Our data demonstrates some 'generationality'. Certainly boomers feel their horizons were widened - they often see themselves as the 'lucky' generation: benefiting from the expansion of the welfare state in the post-war period, they had a social safety net in the social security reforms, expansion of higher education and health service that their parents had never had. The opening up of global consciousness with the advent of television and mass air travel means that boomers see themselves as cosmopolitan compared to their parents' generation. And certainly, they think of themselves as 'young' in outlook: taking responsibility for health and their bodies, caring about how they look (but not as much as they used to) and feeling more like their children than their parents, they believe they are not ageing like people used to.

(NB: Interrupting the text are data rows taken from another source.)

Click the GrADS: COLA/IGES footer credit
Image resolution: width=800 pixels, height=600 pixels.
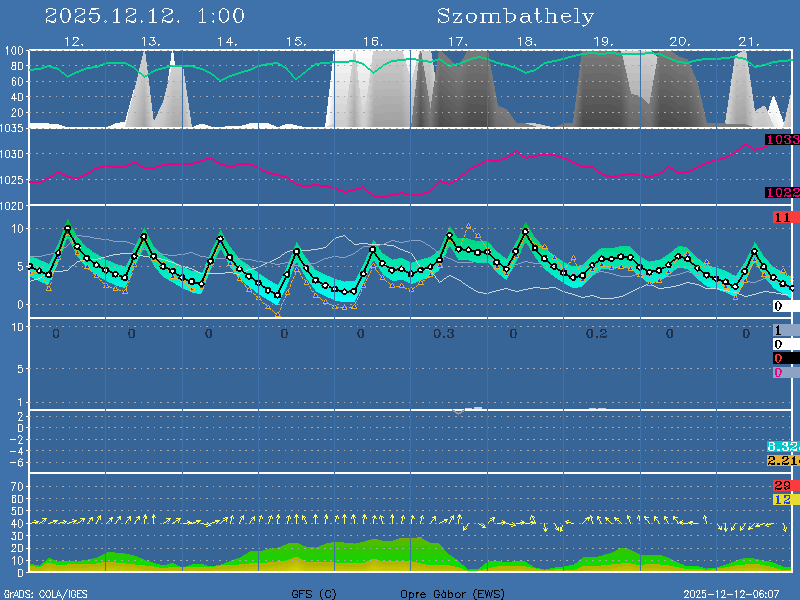click(44, 594)
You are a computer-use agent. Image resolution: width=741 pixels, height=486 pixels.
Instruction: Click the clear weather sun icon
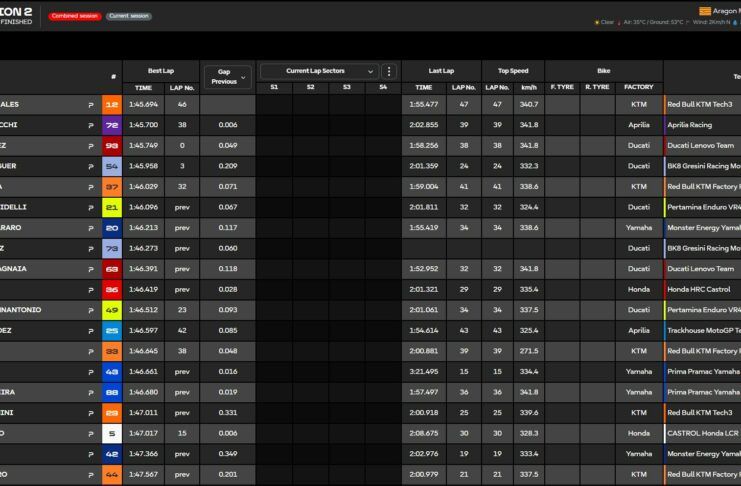(x=597, y=22)
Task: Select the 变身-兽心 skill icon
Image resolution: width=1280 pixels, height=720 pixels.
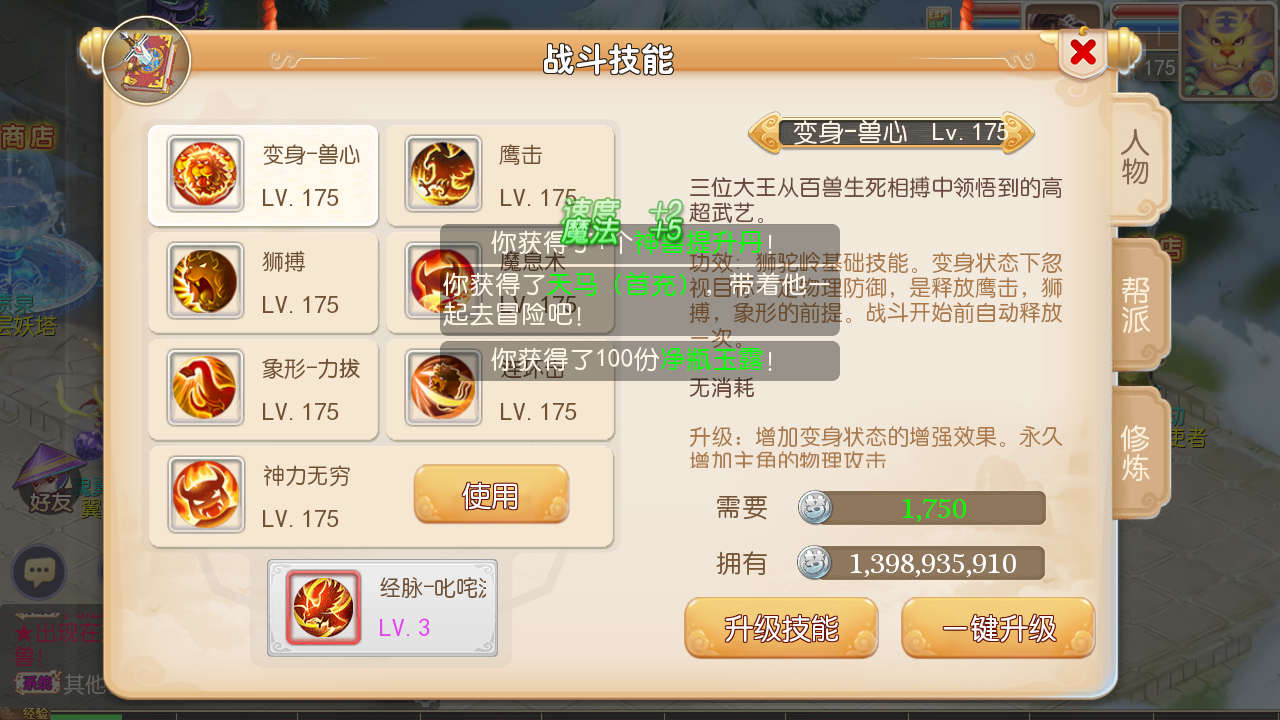Action: click(205, 174)
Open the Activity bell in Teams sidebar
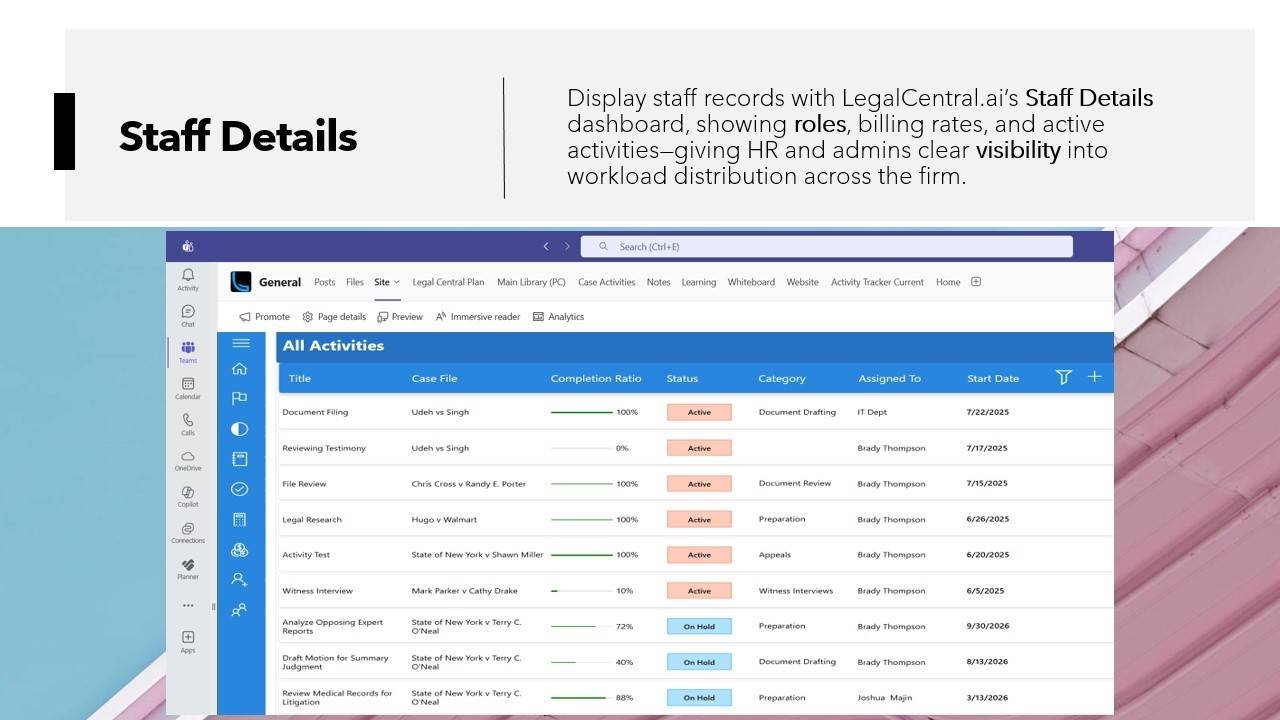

But let's not forget that less than 10% of boomers have ever been on a political demonstration and only very tiny numbers now engage in the sort of 'alternative' lifestyles or politics that one associates with that generation. This just reinforces the point that while we can see some hints of generational identity, these things are often just as much about class and education rather than cohort. The retirement plans of boomers are limited: few have considered what they will do in later life, other than to keep working a bit and to keep healthy. The extent of ambition is often to spend more time with the grandchildren and do more in the garden. For some, the lure of the big trip calls; but for many, multiple responsibilities - often for adult children, for younger children (especially after remarriage) and for ageing parents - limits their horizons.

And for all the media hysteria about boomers 'SKI-ing' (spending the kids' inheritance) the reality is most of them ARE spending it, but ON the kids... Boomers are slightly more likely than older and younger cohorts to agree with the statement 'money should be spent rather than saved for an inheritance', but they are also funding their childrens' consumption, their university places, paying off student loans, supporting children's housing choices or helping out their parents. And equally, while boomers are a relatively wealthy generation overall, this is not universal: gender differences are a key point - many women 'missed the sixties' since the Pill was not available to unmarried women until 1967. This meant many women were already married and pregnant and often dependent on men's salaries by the time contraception, legislation and cultural shifts allowed women more freedom. For those women subsequently divorced and bringing up kids on their own, large numbers of them were left on low-incomes and will little pension provision.

So, yes, let's talk about the boomers as a distinctive generation. But let's look at the facts, and not base our assumptions on the people we meet. It's easy to generalise from our own milieu, imagining all the world is like us (especially perhaps if we're working for a media outlet in London and living in comfortable Chattering Class-Land in Stoke Newington).